May I put three specific points to the Foreign Secretary? First, as he has intimated today, broad agreement has already been reached with the Spanish Government, so when does he anticipate that a copy of the agreement or joint declaration will eventually be made available, including to hon. Members? Secondly, the Foreign Secretary has visited Gibraltar and knows full well that there is no prospect whatever that the people of Gibraltar will vote for an agreement that will result in shared sovereignty with Spain. Everyone has known that all along. That being the case, will the Foreign Secretary tell the House what is really behind the agreement? What have we been promised in return by the Spanish Government for going along with it? What votes have we been promised in the EU and what—

Madam Deputy Speaker

Order. The hon. Gentleman is going on far too long.

Mr. Straw

The idea that I sneaked out the statement at 11 o'clock on a Friday is absurd. The moment I knew that the Spanish Foreign Minister had been moved from his post, I decided to make a statement and communicated that fact to Front-Bench spokesmen and many hon. Members on both sides of the House, so they were well aware of my intentions.

The hon. Member for Rayleigh (Mr. Francois) asked when a copy of the joint declaration would be made available, and I am glad to hear that he thinks that is a good idea. We shall do so when there is one, but there is not one, as I have been trying to explain. There may not he one, but I think that there probably will be.

As for the Falklands, the hon. Gentleman was not in the House in 1982, but I was. The history of the Falklands is one that we shall certainly not follow. There was an effort at backstairs deals with no negotiation or involvement whatsoever with the people of the Falklands; there was a readiness by the Government of whom the shadow Foreign Secretary was a member to hand over the Falklands, without any veto whatever being given to the people of the Falklands. Contrast that with our position on Gibraltar, on which we have said from the start that of course we respect the commitment that we gave—not them—to ensure that any final decisions are put to the people of Gibraltar in a referendum.

Mr. Henry Bellingham (North-West Norfolk)

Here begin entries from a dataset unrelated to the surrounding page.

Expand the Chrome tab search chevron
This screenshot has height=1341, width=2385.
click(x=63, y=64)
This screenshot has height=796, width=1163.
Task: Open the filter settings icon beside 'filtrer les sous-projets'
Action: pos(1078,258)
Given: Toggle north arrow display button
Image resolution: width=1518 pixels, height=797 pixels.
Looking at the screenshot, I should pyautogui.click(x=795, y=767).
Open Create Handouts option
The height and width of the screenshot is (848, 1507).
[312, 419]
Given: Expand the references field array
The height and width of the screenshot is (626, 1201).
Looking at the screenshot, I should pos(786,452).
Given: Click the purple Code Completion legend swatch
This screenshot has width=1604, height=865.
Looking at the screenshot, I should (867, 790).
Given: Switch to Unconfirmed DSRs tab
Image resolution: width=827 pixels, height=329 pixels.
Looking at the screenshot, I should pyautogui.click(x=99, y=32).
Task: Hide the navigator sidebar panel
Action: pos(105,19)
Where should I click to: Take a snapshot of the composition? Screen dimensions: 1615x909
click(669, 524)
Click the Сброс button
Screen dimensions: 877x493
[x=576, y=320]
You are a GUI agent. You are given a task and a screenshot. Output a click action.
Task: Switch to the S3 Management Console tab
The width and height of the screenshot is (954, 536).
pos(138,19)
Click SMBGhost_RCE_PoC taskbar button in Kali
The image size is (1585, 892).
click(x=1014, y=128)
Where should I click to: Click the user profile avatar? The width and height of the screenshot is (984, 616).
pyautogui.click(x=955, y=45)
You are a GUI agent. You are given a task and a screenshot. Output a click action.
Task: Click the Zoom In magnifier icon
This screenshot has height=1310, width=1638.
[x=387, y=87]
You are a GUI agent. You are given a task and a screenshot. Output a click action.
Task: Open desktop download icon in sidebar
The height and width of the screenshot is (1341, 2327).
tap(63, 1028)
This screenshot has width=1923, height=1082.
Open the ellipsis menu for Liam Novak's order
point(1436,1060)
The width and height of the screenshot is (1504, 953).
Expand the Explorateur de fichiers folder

Am I right to say that both Ceuta and Melilla, the two sovereign Spanish enclaves off the Moroccan coast, are represented in the Spanish Parliament and, indeed, the EU? The Foreign Secretary has spoken a great deal about the democratic wishes of the Gibraltarians. Surely the time has now come to make sure that they have proper representation both in Westminster, probably with two MPs, and in the EU.

Mr. Straw

On the European Union, the hon. Gentleman will be aware of our commitment to implement the judgment of the European Court of Human Rights and ensure representation by attachment to a United Kingdom constituency in the European Parliament. The other issue that he raised is interesting. Essentially, he is proposing that Gibraltar should become directly a part of the United Kingdom. In that case, the Government of Gibraltar would obviously have to become a local authority and accept completely the current laws of the UK as they apply. People in Gibraltar have never put that to me; if it is a proposition, we shall obviously look at it.

Michael Fabricant (Lichfield)

Whatever the rights and wrongs of making the statement on a Friday, does the Secretary of State not think that he has learned something today? With the exception of one Labour Member, not one Member in the Chamber could give him any comfort whatsoever. Do I have to remind him that a former shadow Foreign Secretary said that he could not agree with a single word of the Foreign Secretary? Does he not think that the whole process of negotiation in Gibraltar, as elsewhere with other European Union countries, has been characterised by his Department's surrender and weakness? This is not a policy of flying two flags. It is a policy of flying one flag, as ever, as the Minister for Europe knows full well—the white flag.

Mr. Straw

The hon. Gentleman asked about comfort. I have to tell him that his interventions always provide me with comfort.